Prince Henrik of Denmark, the French-born husband of Queen Margrethe II, has died at the age of 83 at his home in Fredensborg Castle.
The prince died “peacefully in his sleep” on Tuesday surrounded by his wife and two sons, Denmark’s Royal House said.
Prince Henrik was diagnosed with dementia last year and was hospitalized last month for a benign tumor in his lung. He was readmitted Feb. 2, when the palace said his health had “greatly worsened.”
Henrik was famous for his venting his frustration publicly about never becoming King of Denmark — instead receiving the title of Prince Consort when he married the heir to the Danish throne. In Denmark, if a princess is given the title of Queen, her husband does not automatically gain the title of king.
Henrik, who married Margrethe in 1967, announced last year that he did not want to be buried next to his wife because he was never made her equal.
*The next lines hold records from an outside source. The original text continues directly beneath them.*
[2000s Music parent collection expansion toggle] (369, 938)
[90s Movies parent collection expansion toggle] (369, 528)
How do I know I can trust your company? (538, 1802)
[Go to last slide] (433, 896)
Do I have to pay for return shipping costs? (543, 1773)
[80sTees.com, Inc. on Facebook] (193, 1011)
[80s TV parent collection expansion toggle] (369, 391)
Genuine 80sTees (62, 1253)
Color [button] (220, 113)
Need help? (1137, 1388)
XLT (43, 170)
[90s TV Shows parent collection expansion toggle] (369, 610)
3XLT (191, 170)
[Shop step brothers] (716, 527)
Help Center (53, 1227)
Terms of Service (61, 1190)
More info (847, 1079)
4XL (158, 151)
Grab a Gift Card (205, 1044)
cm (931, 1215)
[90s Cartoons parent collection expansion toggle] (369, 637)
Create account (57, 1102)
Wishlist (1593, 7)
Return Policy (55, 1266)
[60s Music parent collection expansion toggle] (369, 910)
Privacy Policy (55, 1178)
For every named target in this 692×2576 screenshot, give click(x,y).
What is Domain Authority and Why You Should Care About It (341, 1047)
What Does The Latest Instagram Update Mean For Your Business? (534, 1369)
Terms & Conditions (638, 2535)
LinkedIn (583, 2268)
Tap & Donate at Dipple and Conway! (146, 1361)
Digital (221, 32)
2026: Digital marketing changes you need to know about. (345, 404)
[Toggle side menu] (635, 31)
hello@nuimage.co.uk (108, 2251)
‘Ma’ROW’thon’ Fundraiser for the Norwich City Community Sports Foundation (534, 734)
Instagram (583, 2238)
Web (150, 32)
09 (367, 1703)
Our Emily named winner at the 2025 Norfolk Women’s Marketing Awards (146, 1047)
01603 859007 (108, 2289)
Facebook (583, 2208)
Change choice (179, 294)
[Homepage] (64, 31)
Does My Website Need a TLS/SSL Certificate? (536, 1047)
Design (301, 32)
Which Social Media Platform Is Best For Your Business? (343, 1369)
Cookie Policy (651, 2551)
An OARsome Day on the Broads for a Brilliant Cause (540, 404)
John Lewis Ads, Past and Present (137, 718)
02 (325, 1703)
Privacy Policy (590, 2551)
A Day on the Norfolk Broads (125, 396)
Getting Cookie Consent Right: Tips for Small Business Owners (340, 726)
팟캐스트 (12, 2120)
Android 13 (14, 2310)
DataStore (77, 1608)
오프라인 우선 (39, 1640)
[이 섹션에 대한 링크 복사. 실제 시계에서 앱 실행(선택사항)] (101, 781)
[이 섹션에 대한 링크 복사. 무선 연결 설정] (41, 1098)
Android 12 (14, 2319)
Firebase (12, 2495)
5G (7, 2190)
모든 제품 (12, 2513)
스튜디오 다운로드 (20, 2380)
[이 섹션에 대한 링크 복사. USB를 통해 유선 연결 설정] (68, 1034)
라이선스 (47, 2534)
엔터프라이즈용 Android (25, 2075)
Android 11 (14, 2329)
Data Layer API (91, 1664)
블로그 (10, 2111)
Despite years of tradition of burying royal spouses beside one another in Roskilde Cathedral, the queen accepted his choice.
Prince Henrik caused a stir in 2002 when Crown Prince Frederik replaced Henrik to represent the Queen at a New Year’s ceremony.
“For many years I have been Denmark’s number two,” He said at the time. “I’ve been satisfied with that role, but I don’t want to be relegated to number three.”
Throughout his life, Prince Henrik served as patron of the Danish Red Cross, president of the World Wildlife Federation and the Europa Nostra. He studied law and politics at the Sorbonne in Paris and Chinese and Vietnamese languages.
The prince also sold wine for more than 40 years after he and the Queen bought Château de Cayx in 1974.